Le 13 juillet 2020, Mme [J] a consenti à Mme [V] une promesse d'embauche à compter du 1er septembre 2020, en qualité d'assistante de gestion, le contrat de travail ne devenant 'définitif qu'à l'issue de la fin de la période d'essai se terminant le 31 août 2020 de travail effectif'.
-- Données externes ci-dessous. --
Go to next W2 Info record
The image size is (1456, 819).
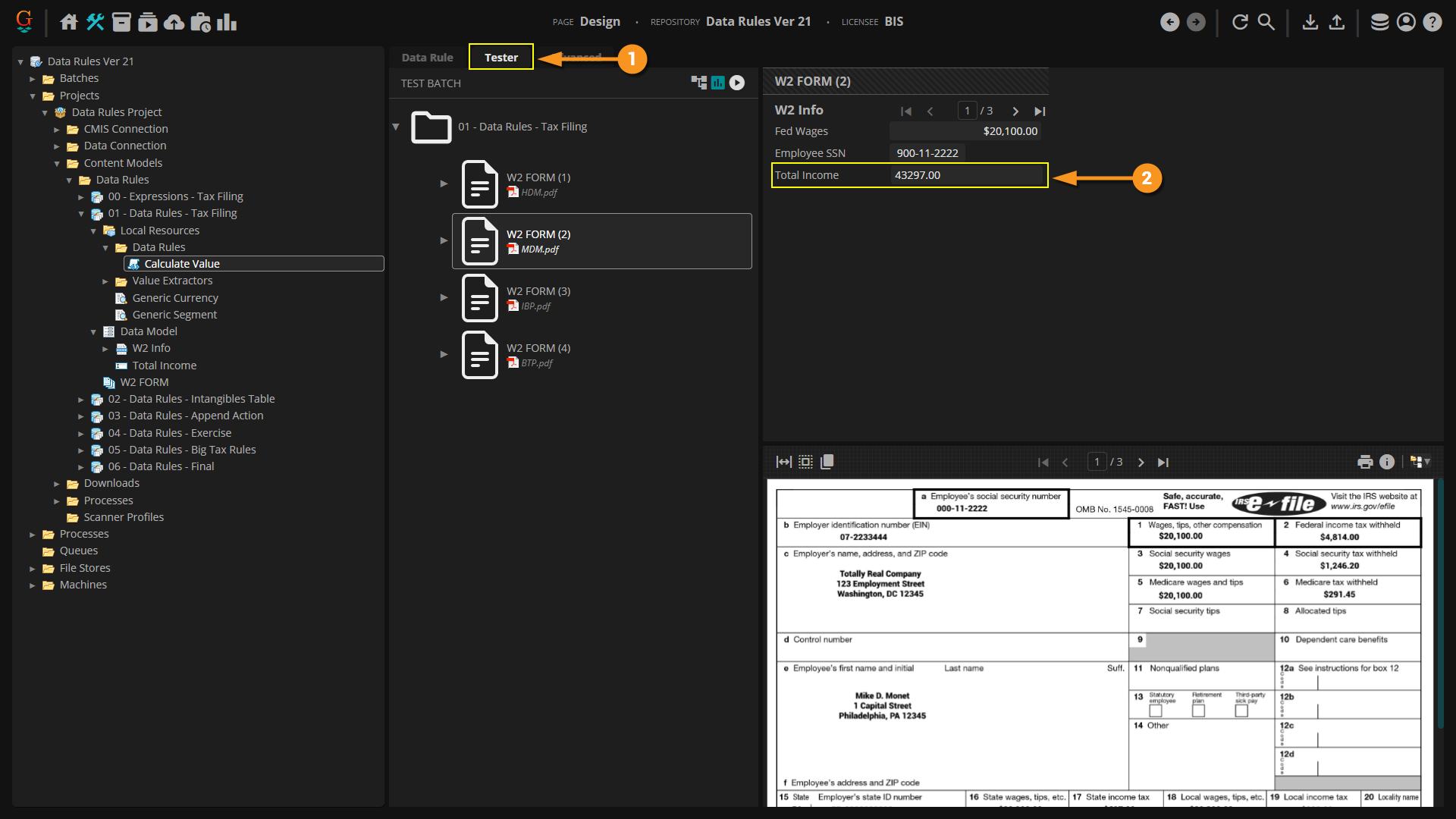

Suivant contrat de travail à durée indéterminée, l'entreprise individuelle Maya Gestion a engagé Mme [V] à compter du 1er septembre 2020 en qualité de télésecrétaire bureautique.
Par courrier recommandé du 6 novembre 2020, Mme [V] a pris acte de la rupture de son contrat de travail.
Par requête reçue le 18 janvier 2021, Mme [V] a saisi le conseil de prud'hommes de Libourne réclamant des rappels de salaires, soutenant que la prise d'acte de la rupture doit produire les effets d'un licenciement abusif et réclamant diverses indemnités, outre des dommages et intérêts pour rupture vexatoire.
Par courriers du 21 janvier 2021, Mme [J] a d'une part contesté la prise d'acte de la rupture du contrat de travail de Mme [V] et a d'autre part convoqué cette dernière à un entretien préalable à un éventuel licenciement fixé au 3 février 2021.
Par lettre recommandée avec avis de réception du 12 février 2021, Mme [J] a notifié à Mme [V] son licenciement pour faute lourde.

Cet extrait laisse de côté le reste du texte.